- Passage given:

◆ ◆ ◆ ◆ ◆ ◆ ◆

Escaping the Echo Chamber of Awesomeness

Leslie Barry
8 min readJan 1, 2020
On the wall during a Facebook Campus visit. 14 January 2019

Books come find me at precisely the moment I need them most.

The good thing about life is someone has been here before us and done most things. And it always helps to go to the source. We only need to open our eyes and ears and listen to their lessons.

I read. A lot. According to Amazon, I’ve averaged 23 days a month this year. It’s my hobby and keeps my mind open to new ideas and thinking.
Here’s what I read in 2019 and how it’s impacted my thinking. Reading is ok, but it’s also wasteful if you don’t learn from it and apply some of the lessons as you forge your own path and improve.

Seeing this list for the first time, it reflects the tough year that was 2019. Health issues in the close family, year two of growing my business and lots of international and local travel. My go-to place when it’s tough is to slow down, focus on habits that are stable and I know are good for me and read to learn or relax.

I’m a binger, so I find I blast myself with a theme for a while until I’ve had enough then rotate through a few categories I like. Occasionally I throw in something I have no interest in to get out of the echo chamber of awesomeness ( my biased world view). I like self-improvement, science fiction, history, technology, experimentation and entrepreneurship / rapid growth.

◆ ◆ ◆ ◆ ◆ ◆ ◆

- Data shown:
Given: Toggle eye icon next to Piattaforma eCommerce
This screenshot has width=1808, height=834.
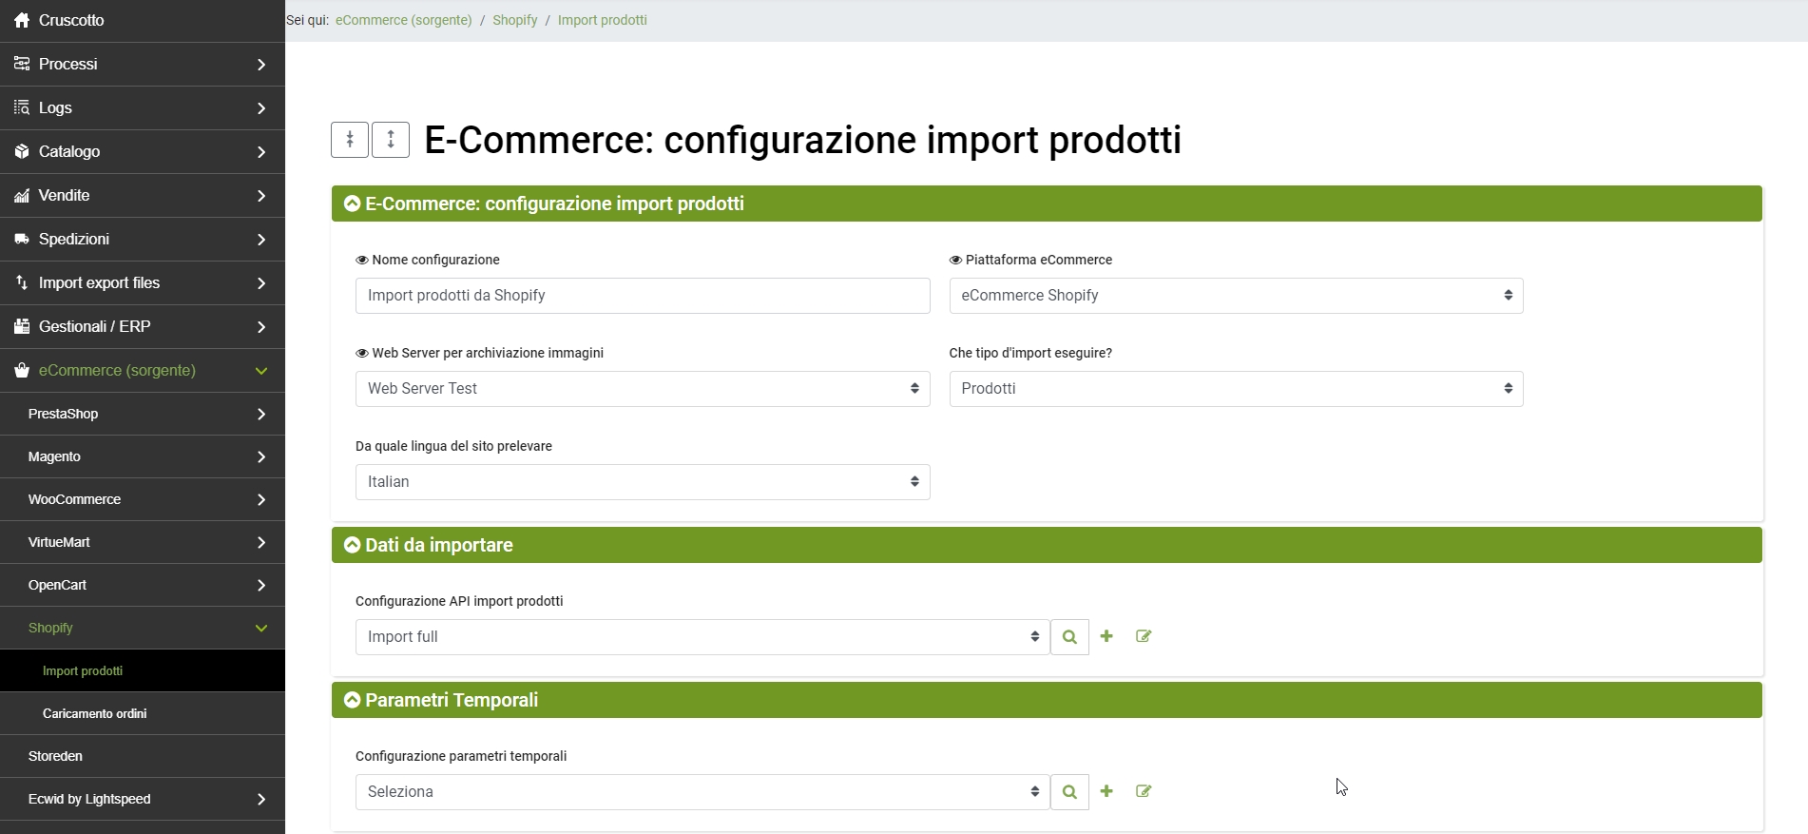Looking at the screenshot, I should click(x=955, y=261).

◆ ◆ ◆ ◆ ◆ ◆ ◆

- Problems to solve:
1 – Name every category of books that the author of the post about reading says they like.
2 – Condense the paragraph in the post about reading that begins "Seeing this list for the first time" into a short bulleted list that keeps its main facts.
3 – Reproduce the post about reading word for word from "I read. A lot." to "path and improve.".
Rely only on the post about reading, not on the data.

- Answers per task:
1 – self-improvement, science fiction, history, technology, experimentation, entrepreneurship / rapid growth

2 –
- The reading list reflects how tough 2019 was.
- That year brought health issues in the close family, the second year of growing the author's business, and a lot of international and local travel.
- In hard times, the author slows down, sticks to stable habits known to be good for them, and reads to learn or relax.

3 –
I read. A lot. According to Amazon, I’ve averaged 23 days a month this year. It’s my hobby and keeps my mind open to new ideas and thinking.
Here’s what I read in 2019 and how it’s impacted my thinking. Reading is ok, but it’s also wasteful if you don’t learn from it and apply some of the lessons as you forge your own path and improve.